Intérim au Gouvernement: en plus de ses nombreux portefeuilles ministériels, Henri Claude Oyima va assurer l’intérim de Barro Chambrier et Laurence Ndong 

Un seul homme pour tout faire, Oyima au coeur des critiques et plus ministre que jamais ©Montage Dépêches 241

Libreville, le 15 novembre 2025-(Dépêches 241). Hier soir, la Secrétaire Générale de la Présidence de la République, Murielle Minkoue a rendu public le communiqué déterminant les membres du Gouvernement qui vont assurer l’intérim de leurs collègues récemment élus à l’Assemblée Nationale, à la faveur de la dernière élection législative. Le moins que l’on constate c’est l’alourdissement des charges de Henri Claude Oyima. Déjà détenteur de plusieurs portefeuilles ministériels, le natif de Ngouoni assurera également l’intérim d’Alexandre Barro Chambrier, Vice-président de la République du Gouvernement et de Laurence Ndong, Ministre de la Mer, de la Pêche et de l’Économie Bleue.
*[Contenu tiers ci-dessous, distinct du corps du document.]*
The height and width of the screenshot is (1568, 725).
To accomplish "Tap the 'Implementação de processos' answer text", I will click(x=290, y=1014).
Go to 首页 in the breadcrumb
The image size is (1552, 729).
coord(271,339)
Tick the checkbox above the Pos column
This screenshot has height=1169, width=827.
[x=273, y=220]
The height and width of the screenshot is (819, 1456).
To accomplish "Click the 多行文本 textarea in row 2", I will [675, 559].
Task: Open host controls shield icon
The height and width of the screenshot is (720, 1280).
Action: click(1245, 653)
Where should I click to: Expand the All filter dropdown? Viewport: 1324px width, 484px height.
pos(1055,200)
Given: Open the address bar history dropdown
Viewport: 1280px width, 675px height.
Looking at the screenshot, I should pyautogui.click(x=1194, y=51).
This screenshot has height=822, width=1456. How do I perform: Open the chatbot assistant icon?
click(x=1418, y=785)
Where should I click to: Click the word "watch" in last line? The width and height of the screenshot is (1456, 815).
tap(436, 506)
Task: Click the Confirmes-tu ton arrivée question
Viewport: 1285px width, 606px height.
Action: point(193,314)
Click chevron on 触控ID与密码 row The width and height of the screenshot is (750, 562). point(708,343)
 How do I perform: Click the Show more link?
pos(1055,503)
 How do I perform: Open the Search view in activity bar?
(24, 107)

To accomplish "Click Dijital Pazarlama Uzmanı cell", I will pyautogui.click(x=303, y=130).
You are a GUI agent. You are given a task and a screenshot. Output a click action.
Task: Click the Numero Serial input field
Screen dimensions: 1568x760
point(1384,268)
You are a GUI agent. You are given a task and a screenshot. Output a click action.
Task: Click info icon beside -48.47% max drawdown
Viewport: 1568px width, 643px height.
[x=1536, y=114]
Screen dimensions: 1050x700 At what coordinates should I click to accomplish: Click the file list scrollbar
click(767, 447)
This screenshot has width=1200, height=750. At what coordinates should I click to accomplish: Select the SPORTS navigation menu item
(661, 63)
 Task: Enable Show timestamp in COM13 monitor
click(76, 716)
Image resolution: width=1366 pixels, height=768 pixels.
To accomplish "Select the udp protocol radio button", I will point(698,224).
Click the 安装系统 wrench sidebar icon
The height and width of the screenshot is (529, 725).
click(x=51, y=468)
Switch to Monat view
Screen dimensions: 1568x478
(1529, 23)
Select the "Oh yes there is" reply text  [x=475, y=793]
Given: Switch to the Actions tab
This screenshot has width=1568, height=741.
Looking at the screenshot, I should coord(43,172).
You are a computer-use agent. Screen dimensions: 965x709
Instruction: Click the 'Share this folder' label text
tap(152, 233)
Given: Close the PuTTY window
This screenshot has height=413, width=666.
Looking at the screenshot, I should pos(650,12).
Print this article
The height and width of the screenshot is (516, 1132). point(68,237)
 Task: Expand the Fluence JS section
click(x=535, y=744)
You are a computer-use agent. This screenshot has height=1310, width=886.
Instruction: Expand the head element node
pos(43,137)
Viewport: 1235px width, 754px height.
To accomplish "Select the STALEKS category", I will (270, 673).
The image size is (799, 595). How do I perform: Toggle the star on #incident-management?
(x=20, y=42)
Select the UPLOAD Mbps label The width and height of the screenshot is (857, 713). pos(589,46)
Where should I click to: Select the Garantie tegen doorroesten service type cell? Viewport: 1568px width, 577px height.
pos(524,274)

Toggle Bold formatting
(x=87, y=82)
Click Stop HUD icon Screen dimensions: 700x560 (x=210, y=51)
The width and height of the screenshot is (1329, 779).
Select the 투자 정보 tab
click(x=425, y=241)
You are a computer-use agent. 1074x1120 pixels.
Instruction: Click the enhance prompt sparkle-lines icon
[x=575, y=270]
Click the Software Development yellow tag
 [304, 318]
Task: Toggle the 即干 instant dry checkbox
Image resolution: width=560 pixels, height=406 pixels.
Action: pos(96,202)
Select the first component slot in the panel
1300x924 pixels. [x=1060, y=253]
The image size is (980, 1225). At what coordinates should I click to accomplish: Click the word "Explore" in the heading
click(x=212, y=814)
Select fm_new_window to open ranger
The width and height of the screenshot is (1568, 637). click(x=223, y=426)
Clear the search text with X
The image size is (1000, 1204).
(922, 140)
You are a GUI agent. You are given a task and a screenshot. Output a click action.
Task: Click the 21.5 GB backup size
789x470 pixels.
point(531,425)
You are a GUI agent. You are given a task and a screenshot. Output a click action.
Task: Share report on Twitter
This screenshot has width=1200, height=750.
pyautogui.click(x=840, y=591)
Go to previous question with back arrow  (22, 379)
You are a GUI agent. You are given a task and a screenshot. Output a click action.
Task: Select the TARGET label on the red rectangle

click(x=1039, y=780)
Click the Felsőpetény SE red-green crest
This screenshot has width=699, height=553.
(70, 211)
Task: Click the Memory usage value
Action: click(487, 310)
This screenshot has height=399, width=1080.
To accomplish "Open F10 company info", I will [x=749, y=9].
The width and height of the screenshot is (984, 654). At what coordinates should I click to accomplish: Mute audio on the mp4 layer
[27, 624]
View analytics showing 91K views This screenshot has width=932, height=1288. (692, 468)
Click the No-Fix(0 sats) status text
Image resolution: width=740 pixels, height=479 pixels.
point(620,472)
Déjà Ministre d’État, Ministre de l’Économie, des Finances, de la Dette et des Participations, chargé de la Lutte contre la Vie Chère et Président Directeur Général (PDG) de la BGFI Holding, Henri Claude Oyima voit ses charges s’alourdir un peu plus. En effet, lors d’un court communiqué lu par Murielle Minkoue, Secrétaire Générale de la Présidence de la République, le banquier s’est vu attribuer la mission d’assurer l’intérim de deux de ses collègues récemment élus à l’Assemblée Nationale.

« Par décret du Président de la République, Chef de l’État, Chef du Gouvernement, en date du 14 novembre 2025, l’intérim des membres du Gouvernement ayant présenté leur démission ce jour est assuré selon les indications ci-dessous. Monsieur Henri Claude Oyima, Ministre d’État, Ministre de l’Économie, des Finances, de la Dette et des Participations, chargé de la Lutte contre la Vie Chère assure l’intérim de Monsieur Hugues Alexandre Barro Chambrier précédemment Vice-président du Gouvernement. Madame Laurence Mengue Me Nzogue, Épouse Ndong précédemment Ministre de la Mer, de la Pêche et de l’Économie Bleue », a précisé Murielle Minkoue. 

Un élargissement des charges qui ne manque pas de soulever des questions sur l’efficacité du service public durant cette période, au regard de l’accumulation des postes déjà fortement reprochée au patron de BGFI. Plusieurs observateurs estiment qu’un tel cumul, rarement observé dans les États modernes, risque de fragiliser les mécanismes de contrôle interne et de réduire la capacité de contre-pouvoir au sein même de l’exécutif. Comment un ministre déjà au cœur des finances publiques peut-il garantir un suivi rigoureux de dossiers aussi vastes que la dette, la lutte contre la vie chère, la mer ou la pêche, tout en assurant simultanément deux intérims majeurs ?

De plus, confier encore davantage de responsabilités à une figure déjà au centre de nombreux débats sur la gouvernance économique soulève des inquiétudes sur la lisibilité de l’action publique. Pour plusieurs analystes, l’État semble s’exposer au risque d’un déséquilibre administratif où l’efficacité dépendrait d’un seul acteur, créant une vulnérabilité en cas de crise ou de défaillance. Une organisation institutionnelle construite autour de charges aussi concentrées ne peut que remettre en question la capacité du gouvernement à offrir un service public fluide et performant.

Un élargissement des charges qui ne manque donc pas de soulever des questions sur l’efficacité du service public durant cette période, au regard de l’accumulation de postes déjà fortement reprochée au patron de BGFI. Reste désormais à savoir combien de temps va durer cet intérim, afin de ne point durablement ralentir le fonctionnement régulier de l’État.